What is required> Write a continuation of the passage on Mr. Margolis's Management Agreement, starting right after its last sentence.

Reading passage>
════

Mr. Margolis’ management services as the Company’s Chairman of the Board and Chief Executive Officer are provided pursuant to the Management Agreement.  The current Management Agreement replaced a similar management agreement with Wilstar that was entered into on May 4, 1995. Mr. Margolis is the sole shareholder of Wilstar and Wilstar assigned the Management Agreement to Mr. Margolis in accordance with its terms in January of 2001.

The Management Agreement provides for base and bonus compensation for Mr. Margolis as discussed below.  The Management Agreement was approved by both the Compensation Committee and the disinterested members of the Board of Directors.  Additionally, the provisions of the Management Agreement regarding the annual cash performance bonus and the performance goals related thereto were submitted to and approved by the stockholders of the Company in January 2000.  The material terms of the Management Agreement are summarized below.

════

Information supplied>
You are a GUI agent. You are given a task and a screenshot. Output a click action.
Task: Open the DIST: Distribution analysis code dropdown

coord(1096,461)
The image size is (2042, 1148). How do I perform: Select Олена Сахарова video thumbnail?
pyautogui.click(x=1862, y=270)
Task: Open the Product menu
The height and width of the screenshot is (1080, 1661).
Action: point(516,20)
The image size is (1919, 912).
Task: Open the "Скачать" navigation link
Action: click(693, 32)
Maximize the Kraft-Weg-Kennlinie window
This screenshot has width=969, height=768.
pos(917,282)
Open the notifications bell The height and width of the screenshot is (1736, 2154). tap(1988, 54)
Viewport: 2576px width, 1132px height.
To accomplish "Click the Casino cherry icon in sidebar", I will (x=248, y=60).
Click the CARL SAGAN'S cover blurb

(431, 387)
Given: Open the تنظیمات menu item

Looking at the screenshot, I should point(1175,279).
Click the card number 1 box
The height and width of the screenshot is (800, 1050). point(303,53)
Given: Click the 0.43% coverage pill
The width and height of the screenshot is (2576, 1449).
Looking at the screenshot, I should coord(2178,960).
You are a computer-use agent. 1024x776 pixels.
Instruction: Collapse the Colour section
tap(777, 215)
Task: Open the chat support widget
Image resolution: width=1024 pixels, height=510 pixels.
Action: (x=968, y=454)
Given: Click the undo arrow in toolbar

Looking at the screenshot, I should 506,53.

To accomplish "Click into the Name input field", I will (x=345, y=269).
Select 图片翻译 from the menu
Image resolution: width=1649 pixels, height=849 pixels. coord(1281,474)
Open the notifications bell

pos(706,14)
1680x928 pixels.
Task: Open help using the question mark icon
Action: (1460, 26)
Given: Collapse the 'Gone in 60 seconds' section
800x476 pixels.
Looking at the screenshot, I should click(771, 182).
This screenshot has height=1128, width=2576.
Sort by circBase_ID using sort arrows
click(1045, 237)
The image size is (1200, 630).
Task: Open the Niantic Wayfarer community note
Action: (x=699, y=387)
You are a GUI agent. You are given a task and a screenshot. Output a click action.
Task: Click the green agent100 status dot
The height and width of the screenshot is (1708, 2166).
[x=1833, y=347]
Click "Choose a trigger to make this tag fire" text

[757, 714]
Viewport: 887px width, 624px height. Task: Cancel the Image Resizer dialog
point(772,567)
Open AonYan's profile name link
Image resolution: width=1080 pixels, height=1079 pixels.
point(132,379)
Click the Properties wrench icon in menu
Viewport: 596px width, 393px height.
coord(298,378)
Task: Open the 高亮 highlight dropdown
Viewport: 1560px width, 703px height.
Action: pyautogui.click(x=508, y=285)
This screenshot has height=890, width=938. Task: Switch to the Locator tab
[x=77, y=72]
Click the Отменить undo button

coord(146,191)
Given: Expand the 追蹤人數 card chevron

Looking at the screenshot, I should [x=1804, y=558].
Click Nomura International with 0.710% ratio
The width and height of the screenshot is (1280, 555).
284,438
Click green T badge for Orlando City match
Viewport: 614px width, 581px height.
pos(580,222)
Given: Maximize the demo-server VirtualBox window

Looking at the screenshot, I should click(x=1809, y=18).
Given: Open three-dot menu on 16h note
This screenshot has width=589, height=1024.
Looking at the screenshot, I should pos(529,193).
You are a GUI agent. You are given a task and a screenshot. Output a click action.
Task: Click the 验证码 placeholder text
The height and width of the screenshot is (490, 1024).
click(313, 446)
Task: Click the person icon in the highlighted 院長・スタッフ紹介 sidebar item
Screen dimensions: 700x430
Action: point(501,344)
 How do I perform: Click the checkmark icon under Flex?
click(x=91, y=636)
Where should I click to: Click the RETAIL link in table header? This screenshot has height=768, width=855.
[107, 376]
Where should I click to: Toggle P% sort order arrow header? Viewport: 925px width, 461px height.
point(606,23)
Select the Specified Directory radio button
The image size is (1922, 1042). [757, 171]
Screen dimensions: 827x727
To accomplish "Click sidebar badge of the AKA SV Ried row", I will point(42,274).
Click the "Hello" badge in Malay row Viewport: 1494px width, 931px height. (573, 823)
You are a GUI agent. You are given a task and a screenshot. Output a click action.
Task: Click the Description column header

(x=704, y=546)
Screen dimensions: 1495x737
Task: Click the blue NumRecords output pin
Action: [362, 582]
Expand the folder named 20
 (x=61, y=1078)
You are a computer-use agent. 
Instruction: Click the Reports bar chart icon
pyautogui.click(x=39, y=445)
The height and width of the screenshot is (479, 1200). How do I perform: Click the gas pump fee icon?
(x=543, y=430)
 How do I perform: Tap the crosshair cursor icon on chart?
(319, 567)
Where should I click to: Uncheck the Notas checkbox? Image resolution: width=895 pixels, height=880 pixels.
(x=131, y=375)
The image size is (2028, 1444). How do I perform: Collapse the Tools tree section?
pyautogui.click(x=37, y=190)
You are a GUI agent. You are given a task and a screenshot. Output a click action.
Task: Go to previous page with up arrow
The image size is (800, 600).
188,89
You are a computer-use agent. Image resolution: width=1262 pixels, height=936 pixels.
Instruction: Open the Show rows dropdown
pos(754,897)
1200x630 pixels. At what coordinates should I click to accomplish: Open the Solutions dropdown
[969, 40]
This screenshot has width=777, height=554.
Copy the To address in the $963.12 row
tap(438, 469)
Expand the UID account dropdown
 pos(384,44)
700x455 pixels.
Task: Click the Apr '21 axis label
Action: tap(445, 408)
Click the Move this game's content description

════

Expected answer>
Base Salary

The Management Agreement set Mr. Margolis’ annual base salary for the Company’s fiscal year ended January 29, 2000 at $587,450 and provides for annual increases to Mr. Margolis’ base salary if and to the extent that there is an increase in the Consumer Price Index for All Urban Consumers, Los Angeles – Riverside – Orange County, CA, All Items, compiled by the United States Department of Labor, Bureau of Labor Statistics.  As a result of such increases, Mr. Margolis’ base salary under the Management Agreement was $736,996 for Fiscal 2007 and was increased to $760,551 for the fiscal year ending February 2, 2008 (“Fiscal 2008”).

Performance Bonus

The Management Agreement provides for payment of an annual performance bonus for each fiscal year in which the Company’s EBITDA is at least $5.0 million equal to (x) 10% of the Company’s EBITDA for such fiscal year in excess of $2.5 million up to $10.0 million, plus (y) 15% of the Company’s EBITDA for such fiscal year in excess of $10.0 million. For purposes of making such calculations, EBITDA is determined based upon the financial statements which have been prepared in accordance with U.S. generally accepted accounting principles and is reduced by all accrued compensation expenses attributable to any compensation paid or payable to Mr. Margolis under the Management Agreement, including base compensation and cash bonuses payable to Mr. Margolis.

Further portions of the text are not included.